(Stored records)
══════════
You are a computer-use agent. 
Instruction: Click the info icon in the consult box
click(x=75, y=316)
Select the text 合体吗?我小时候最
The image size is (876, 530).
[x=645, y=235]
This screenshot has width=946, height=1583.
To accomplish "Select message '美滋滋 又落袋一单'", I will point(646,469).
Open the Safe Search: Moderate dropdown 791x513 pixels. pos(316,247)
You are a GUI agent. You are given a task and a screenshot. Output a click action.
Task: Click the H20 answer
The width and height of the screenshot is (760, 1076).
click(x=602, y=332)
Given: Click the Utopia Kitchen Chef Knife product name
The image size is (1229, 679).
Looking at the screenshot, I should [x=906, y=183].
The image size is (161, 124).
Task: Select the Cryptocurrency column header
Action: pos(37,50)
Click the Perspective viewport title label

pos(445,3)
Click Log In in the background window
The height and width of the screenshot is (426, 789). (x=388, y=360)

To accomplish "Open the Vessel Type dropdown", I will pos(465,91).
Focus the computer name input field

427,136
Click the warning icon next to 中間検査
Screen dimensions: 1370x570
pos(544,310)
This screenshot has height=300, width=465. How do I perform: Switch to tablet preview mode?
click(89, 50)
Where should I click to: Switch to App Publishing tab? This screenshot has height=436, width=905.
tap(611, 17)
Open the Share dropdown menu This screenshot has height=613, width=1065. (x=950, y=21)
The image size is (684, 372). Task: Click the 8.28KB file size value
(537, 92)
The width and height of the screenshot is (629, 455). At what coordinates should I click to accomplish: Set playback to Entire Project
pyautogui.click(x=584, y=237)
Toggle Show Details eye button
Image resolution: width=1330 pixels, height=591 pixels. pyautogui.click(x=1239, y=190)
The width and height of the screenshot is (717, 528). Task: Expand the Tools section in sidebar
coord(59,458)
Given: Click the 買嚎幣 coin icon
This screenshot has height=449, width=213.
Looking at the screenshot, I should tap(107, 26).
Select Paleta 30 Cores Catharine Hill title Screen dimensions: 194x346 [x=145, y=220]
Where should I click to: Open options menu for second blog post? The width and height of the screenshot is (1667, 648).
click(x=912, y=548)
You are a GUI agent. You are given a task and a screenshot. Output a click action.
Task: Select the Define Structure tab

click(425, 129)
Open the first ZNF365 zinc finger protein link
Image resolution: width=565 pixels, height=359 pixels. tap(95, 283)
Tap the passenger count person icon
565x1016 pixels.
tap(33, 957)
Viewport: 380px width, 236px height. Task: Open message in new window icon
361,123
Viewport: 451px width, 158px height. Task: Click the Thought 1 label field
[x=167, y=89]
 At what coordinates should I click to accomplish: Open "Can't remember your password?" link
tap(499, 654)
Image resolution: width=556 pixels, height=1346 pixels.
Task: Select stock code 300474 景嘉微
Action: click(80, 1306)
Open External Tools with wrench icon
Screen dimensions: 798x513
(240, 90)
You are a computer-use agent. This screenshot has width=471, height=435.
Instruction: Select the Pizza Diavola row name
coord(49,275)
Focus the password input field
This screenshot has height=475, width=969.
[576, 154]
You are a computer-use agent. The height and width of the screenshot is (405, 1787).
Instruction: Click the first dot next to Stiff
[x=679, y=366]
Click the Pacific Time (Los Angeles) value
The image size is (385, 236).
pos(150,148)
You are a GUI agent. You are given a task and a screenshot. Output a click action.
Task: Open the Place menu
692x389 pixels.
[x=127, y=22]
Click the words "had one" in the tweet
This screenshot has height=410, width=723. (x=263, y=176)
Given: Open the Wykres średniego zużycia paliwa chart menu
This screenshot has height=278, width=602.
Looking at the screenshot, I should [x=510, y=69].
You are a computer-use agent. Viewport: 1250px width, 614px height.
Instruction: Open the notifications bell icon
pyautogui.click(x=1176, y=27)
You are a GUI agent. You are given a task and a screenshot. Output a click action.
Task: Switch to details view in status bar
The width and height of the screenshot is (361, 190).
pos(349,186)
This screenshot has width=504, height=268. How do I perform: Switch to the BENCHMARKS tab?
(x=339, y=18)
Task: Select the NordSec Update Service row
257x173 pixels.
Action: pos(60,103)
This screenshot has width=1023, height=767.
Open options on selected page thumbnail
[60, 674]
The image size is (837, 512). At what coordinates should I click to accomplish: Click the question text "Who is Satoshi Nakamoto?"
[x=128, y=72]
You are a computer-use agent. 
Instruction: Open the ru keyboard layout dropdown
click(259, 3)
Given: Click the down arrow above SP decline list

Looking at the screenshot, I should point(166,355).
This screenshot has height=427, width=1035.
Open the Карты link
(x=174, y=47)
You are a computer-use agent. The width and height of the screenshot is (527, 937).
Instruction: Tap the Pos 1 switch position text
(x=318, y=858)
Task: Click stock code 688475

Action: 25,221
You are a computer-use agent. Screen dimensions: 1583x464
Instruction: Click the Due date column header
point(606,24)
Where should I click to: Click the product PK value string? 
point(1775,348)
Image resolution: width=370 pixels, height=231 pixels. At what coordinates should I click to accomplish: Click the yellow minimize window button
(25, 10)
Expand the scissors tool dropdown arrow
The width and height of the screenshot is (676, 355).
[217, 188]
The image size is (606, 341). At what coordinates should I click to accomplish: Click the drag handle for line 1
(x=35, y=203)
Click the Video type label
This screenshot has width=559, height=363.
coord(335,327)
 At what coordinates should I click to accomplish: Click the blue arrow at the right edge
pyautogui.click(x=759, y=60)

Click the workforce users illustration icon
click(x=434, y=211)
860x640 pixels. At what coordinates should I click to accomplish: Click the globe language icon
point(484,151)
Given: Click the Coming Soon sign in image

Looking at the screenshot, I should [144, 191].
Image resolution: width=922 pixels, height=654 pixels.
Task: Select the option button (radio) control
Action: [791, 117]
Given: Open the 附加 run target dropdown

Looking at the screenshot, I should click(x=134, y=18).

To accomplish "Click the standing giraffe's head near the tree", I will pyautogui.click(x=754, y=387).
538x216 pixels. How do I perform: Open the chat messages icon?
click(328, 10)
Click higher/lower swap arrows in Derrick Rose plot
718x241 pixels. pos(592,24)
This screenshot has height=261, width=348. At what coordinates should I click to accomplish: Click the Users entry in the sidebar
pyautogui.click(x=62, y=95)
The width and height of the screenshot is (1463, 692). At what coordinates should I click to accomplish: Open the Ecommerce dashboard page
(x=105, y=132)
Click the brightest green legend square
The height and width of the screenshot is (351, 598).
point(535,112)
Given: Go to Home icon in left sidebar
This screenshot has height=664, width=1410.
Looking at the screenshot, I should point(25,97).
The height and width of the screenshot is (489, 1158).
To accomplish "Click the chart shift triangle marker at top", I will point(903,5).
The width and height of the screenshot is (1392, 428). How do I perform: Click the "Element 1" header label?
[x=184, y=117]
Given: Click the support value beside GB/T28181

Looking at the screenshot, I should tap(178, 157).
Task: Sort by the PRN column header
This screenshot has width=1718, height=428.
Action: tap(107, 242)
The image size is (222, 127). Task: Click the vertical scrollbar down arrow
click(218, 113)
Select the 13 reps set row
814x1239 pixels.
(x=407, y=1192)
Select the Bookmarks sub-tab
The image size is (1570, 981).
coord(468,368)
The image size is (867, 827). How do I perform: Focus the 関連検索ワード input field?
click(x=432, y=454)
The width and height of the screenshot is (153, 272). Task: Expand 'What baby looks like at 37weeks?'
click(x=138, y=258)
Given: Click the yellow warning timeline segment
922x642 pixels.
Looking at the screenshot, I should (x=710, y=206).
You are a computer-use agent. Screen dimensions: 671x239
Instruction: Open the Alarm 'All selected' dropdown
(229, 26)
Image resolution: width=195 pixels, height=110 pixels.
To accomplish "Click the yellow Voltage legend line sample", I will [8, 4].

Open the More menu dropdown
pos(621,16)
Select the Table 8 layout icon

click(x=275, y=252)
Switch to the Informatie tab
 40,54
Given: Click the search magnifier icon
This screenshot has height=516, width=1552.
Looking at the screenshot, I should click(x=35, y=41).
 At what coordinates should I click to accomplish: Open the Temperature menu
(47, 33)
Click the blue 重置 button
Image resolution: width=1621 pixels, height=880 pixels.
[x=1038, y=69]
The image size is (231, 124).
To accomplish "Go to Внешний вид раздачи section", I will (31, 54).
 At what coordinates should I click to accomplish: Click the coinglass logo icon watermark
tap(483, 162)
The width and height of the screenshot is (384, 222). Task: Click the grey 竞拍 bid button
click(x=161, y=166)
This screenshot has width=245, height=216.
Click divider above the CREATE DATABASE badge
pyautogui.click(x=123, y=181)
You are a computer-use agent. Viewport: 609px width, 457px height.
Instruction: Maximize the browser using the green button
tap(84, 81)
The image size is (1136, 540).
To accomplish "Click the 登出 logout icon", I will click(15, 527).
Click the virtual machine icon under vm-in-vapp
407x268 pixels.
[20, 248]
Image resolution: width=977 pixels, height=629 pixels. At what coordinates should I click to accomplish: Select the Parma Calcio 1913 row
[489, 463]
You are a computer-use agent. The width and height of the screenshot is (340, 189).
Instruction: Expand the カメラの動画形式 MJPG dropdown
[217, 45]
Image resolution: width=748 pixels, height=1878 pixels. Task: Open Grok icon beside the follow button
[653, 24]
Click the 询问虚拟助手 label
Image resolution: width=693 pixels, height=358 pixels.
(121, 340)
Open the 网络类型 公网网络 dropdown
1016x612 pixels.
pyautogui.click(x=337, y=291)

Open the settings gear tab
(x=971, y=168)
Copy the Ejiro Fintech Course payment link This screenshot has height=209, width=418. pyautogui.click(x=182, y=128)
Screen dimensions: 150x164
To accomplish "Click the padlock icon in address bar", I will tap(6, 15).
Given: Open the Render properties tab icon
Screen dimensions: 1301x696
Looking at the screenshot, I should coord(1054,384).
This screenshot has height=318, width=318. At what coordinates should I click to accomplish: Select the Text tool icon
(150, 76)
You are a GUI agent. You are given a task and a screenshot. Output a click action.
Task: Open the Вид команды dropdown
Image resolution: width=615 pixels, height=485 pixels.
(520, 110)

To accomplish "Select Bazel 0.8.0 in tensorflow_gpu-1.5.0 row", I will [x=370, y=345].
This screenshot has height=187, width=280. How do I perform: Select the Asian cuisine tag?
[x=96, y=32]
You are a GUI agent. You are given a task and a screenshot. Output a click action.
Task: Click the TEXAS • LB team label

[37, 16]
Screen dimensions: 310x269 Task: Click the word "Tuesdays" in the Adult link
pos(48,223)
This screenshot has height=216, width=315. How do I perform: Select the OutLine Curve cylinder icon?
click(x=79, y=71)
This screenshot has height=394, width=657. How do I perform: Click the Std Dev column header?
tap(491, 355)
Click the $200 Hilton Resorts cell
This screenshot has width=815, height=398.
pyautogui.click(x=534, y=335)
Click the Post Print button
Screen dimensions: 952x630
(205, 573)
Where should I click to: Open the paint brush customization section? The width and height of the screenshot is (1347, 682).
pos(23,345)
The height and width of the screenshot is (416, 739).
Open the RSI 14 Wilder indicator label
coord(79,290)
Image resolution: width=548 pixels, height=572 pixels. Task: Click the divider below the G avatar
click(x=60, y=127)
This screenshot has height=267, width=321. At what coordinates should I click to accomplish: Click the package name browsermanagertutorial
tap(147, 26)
══════════
_WHAT YOU WILL DO_
Return all lines of the data in which the string "legend" appears.

_ANSWER SECTION_
Click the brightest green legend square
To accomplish "Click the yellow Voltage legend line sample", I will [8, 4].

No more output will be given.